How to use a FIGARO reconstruction

FIGARO, despite being a stochastic sampler, does not produce a set of samples (numbers) directly, but rather a number of figaro.mixture.mixture objects stored as .json or .pkl files. Each of these objects represents a probability density drawn around the probability density that generated the available data. If you need to use these realisations in a python script (to evaluate their pdf, for example, or to draw realisations from them), here you’ll find the (few!) steps needed for doing so.

Basic usage

Let us assume to have our realisations stored in a file called draws_file.json (they can be the product of a hierarchical inference or a DPGMM reconstruction, it does not make any difference). The first thing to do is to load the realisations via the dedicated method, figaro.load.load_density:

from figaro.load import load_density
draws = load_density('./draws_file.json')

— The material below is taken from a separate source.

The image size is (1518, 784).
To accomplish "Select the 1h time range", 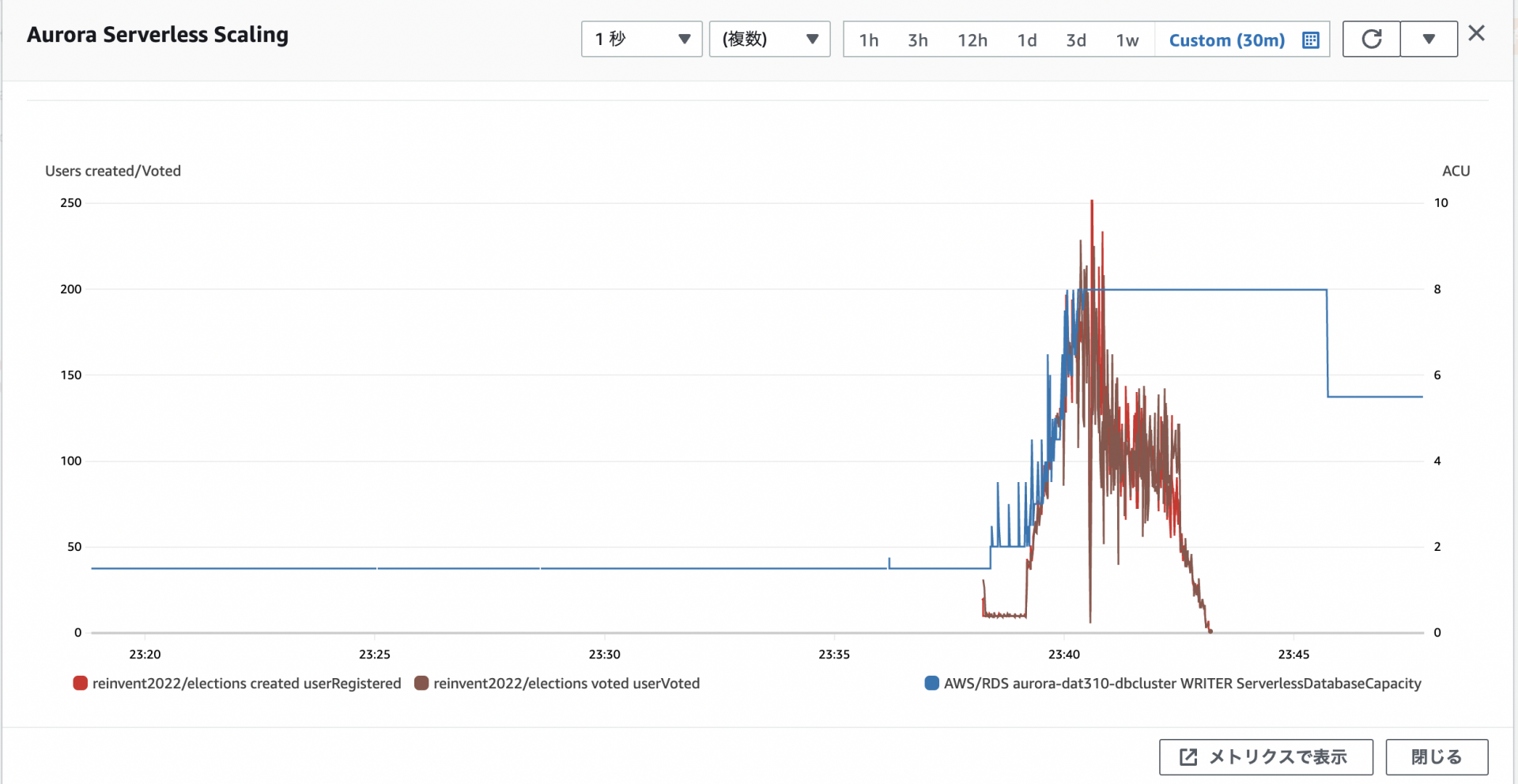I will coord(869,40).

draws will be a list of figaro.mixture.mixture objects, each of them representing a probability distribution. The methods of this class are modelled after the scipy.stats methods to facilitate users that are already familiar with the SciPy package:

d       = draws[0]
X       = [x, y, z]
p       = d.pdf(X)
log_p   = d.logpdf(X)
c       = d.cdf(X)
samples = d.rvs(size = 100)

Advanced use

If you need to draw samples from the median distribution, there is a dedicated method in the figaro.utils module:

from figaro.utils import rvs_median
samples = rvs_median(draws)

The gradient of the recovered distribution can be evaluated using the gradient() method of individual draws:

g = d.gradient(X)

It is also possible to evaluate the gradient of the median distribution in a numerically stable way using the dedicated function:

from figaro.utils import gradient_median
g_median = gradient_median(X, draws)

Please note: these methods are painfully slow and we haven’t really found a way of optimising them. If you manage to improve it, please send us a pull request!

For multivariate distributions, it might happen that one needs to evaluate the conditional distribution or the marginal distribution. Making use of the properties of the multivariate Gaussian distribution, we can obtain the conditional and/or marginal distribution analytically both via the methods included in the figaro.mixture.mixture class or via the ones in the figaro.marginal module:

from figaro.marginal import condition, marginalise

# Marginalisation over the last two dimensions of a 3D reconstruction
marg_draws = [d.marginalise((1,2)) for d in draws]
marg_draws = marginalise(draws, (1,2))

# Condition on a specific value Y = [y'] of the second dimension
cond_draws = [d.condition(Y, 2) for d in draws]
cond_draws = condition(draws, Y, 2)

Please note that in both cases the original draws list is preserved.

Plots

The plots produced by the CLI can be easily reproduced using the methods included in the figaro.plot module. Please refer to its documentation page for the details.